Applying all the foregoing to the circumstances of this case, I am satisfied that the award of Kshs. 250,000/= considering the injuries sustained by the appellant and there after effects, was inordinately low as to amount a wholly erroneous estimate of damages. I do not think that the trial court took into account the nature and extent of the seriousness of the injuries. He also did not consider that the authority he was referred to by the appellant and which seems to have persuaded him to arrive at the award sought to be impugned had been made almost 14 years to the date he crafted and delivered his judgment. At the time, the Kenya shilling had not taken a beating, inflation was low and the general cost of living was manageable. It appears to me that the learned trial magistrate did not consider the high inflation rate as at the date of the judgment compared to 14 years ago. It is clear that the trial magistrate did not exercise his discretion judiciously and fairly while assessing damages due to the appellant. He misapprehended the evidence of some material aspects and as such, arrived at a figure which was inordinately low in the circumstances. This court is therefore entitled to disturb the same. I think that an award of Kshs. 450,000/= as general damages for pain, suffering and loss of amenities would suffice.

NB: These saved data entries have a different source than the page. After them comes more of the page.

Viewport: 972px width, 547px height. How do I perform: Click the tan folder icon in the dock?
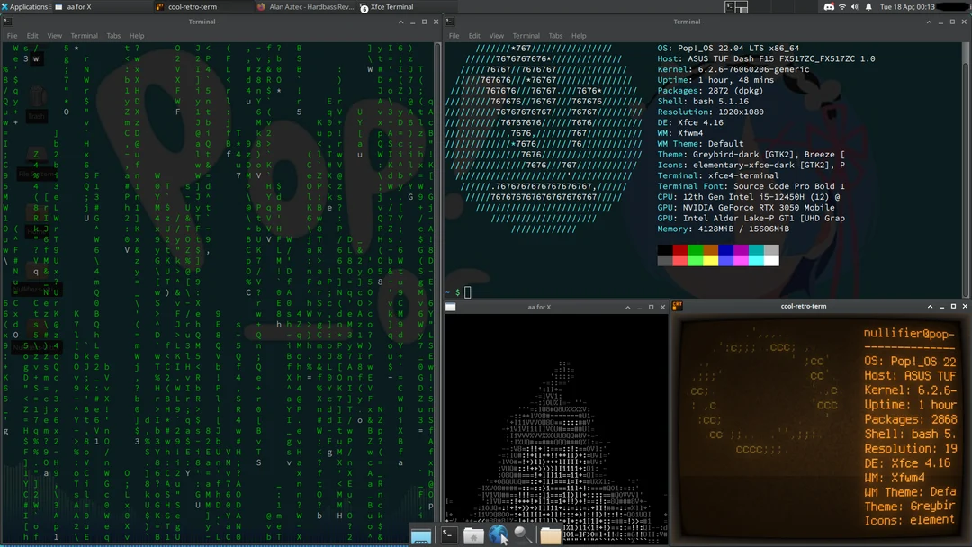551,534
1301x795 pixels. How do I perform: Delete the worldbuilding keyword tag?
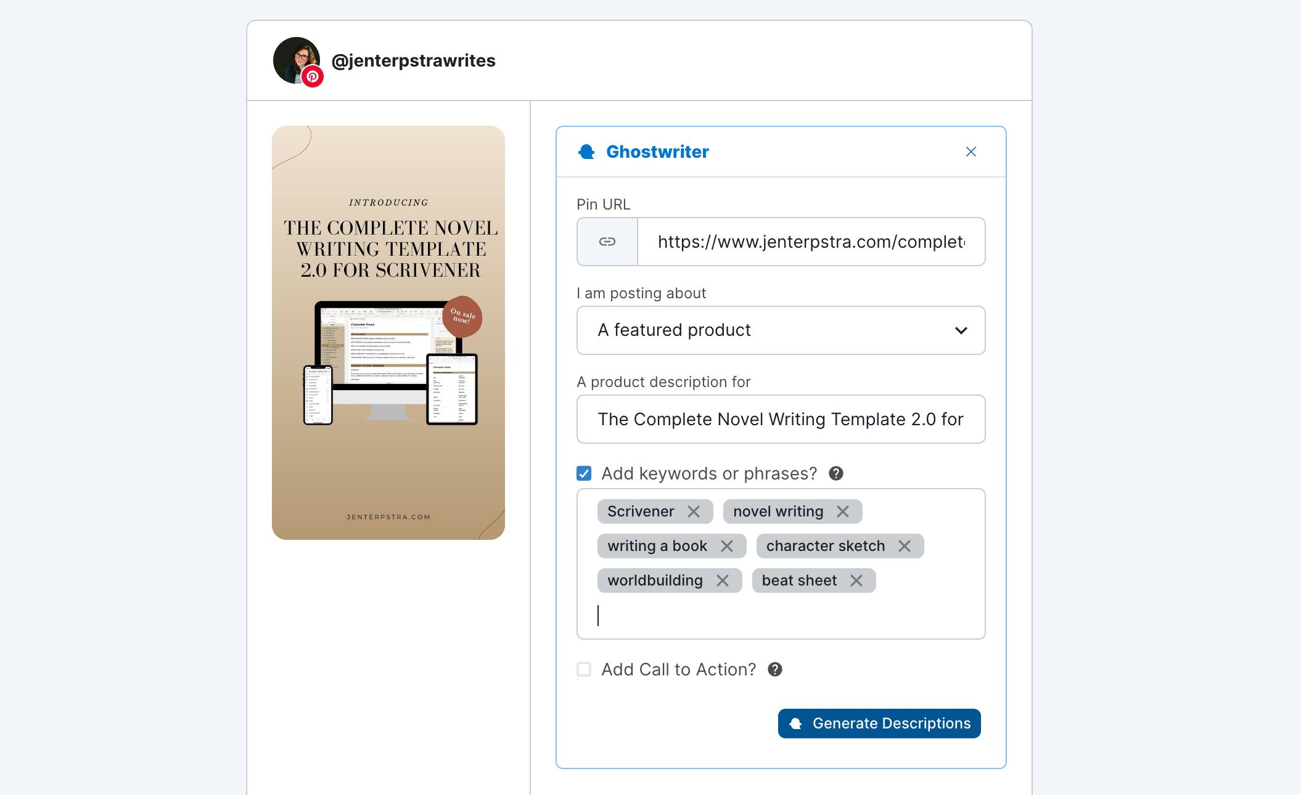723,581
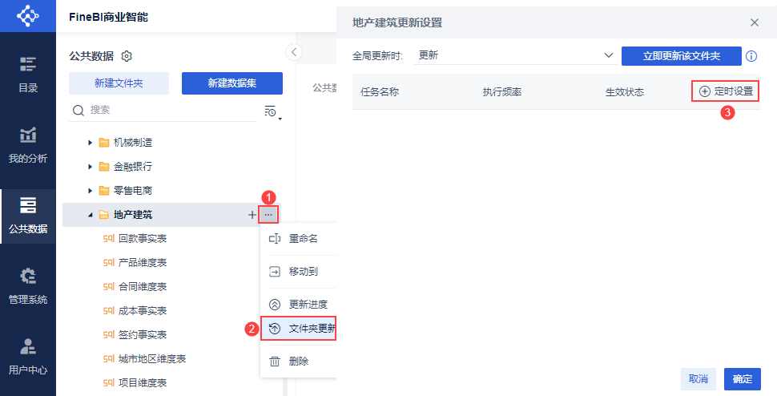This screenshot has width=777, height=396.
Task: Open 目录 in the left sidebar
Action: (x=28, y=75)
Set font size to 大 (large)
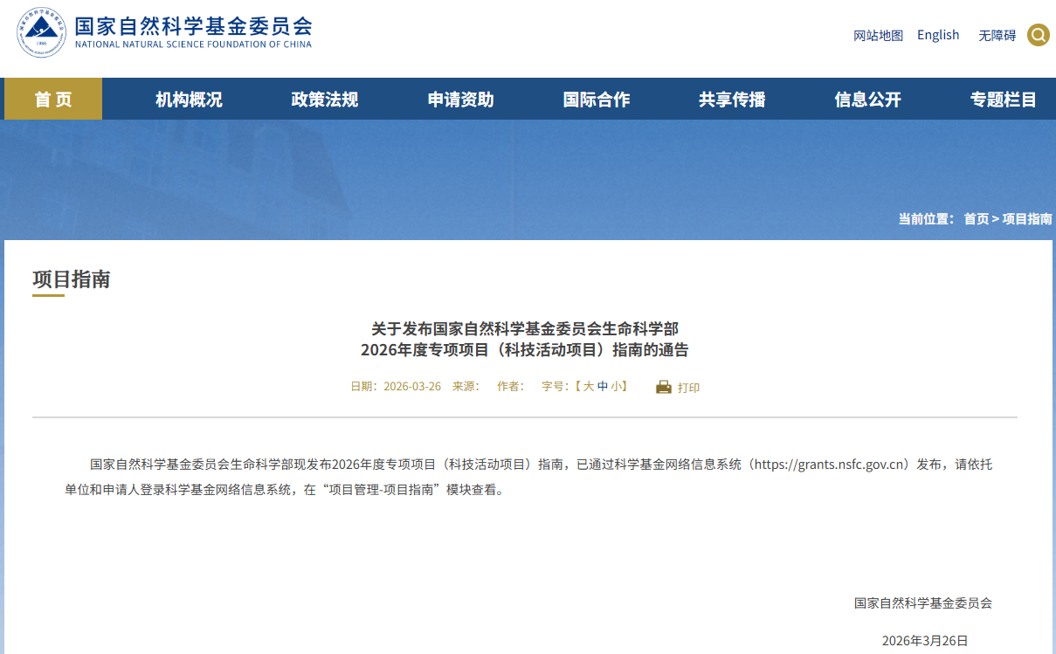This screenshot has width=1056, height=654. coord(589,386)
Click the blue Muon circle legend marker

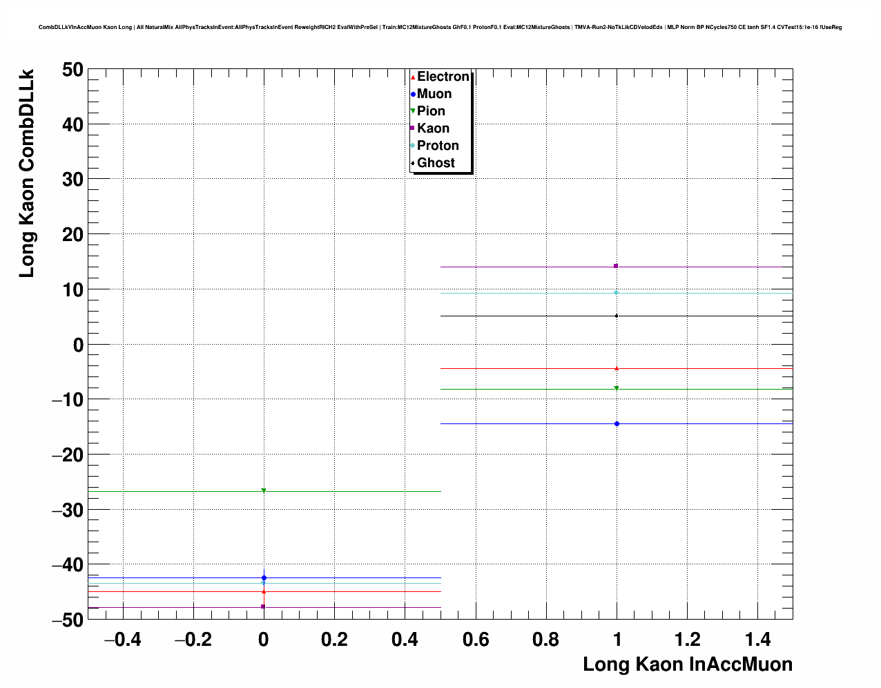point(413,95)
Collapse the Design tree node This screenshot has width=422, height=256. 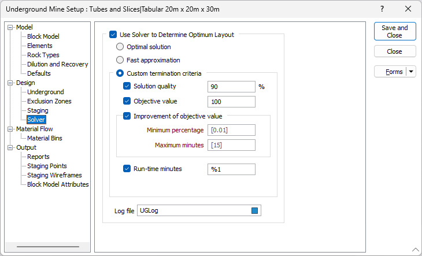(10, 83)
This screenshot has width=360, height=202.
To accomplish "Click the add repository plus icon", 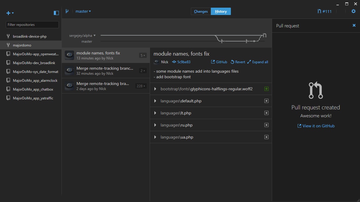I will tap(9, 13).
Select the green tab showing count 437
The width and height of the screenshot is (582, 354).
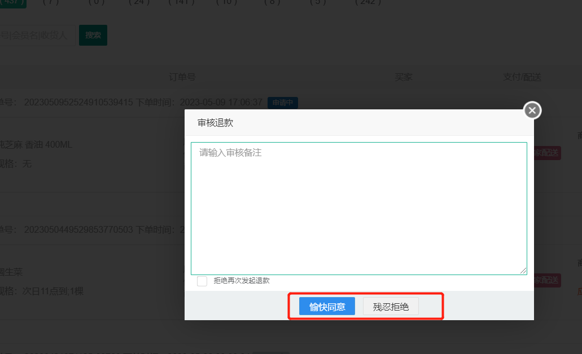point(12,2)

On the issue of loss of responsibility allowance of Kshs. 300/= per month till retirement by the appellant allegedly as a result of the accident, it is not in doubt that the appellant was redeployed to Kachieng primary school as an assistant teacher. However the letter of redeployment is silent on the reasons for such redeployment and or demotion. This court cannot just assume that the redeployment was as a result of reduced work capacity following the accident. As correctly observed by the respondent, in its written submissions, this court cannot at this stage be invited to fill in the gaping holes in the appellant’s case by forming an opinion that the demotion was as a result of the accident. No evidence was ever tabled to support the contention that the accident led to the appellant’s demotion.
For the above reasons, this appeal succeeds to the extent that the award of general damages for pain, suffering and loss of amenities is varied and enhanced to Kshs. 450,000/= from original Kshs. 250,000/=. The award on special damages, costs and interest shall remain undisturbed. The appellant too shall have the costs of this appeal.
Judgment dated, signedand delivered at Kisii this 31st March, 2011.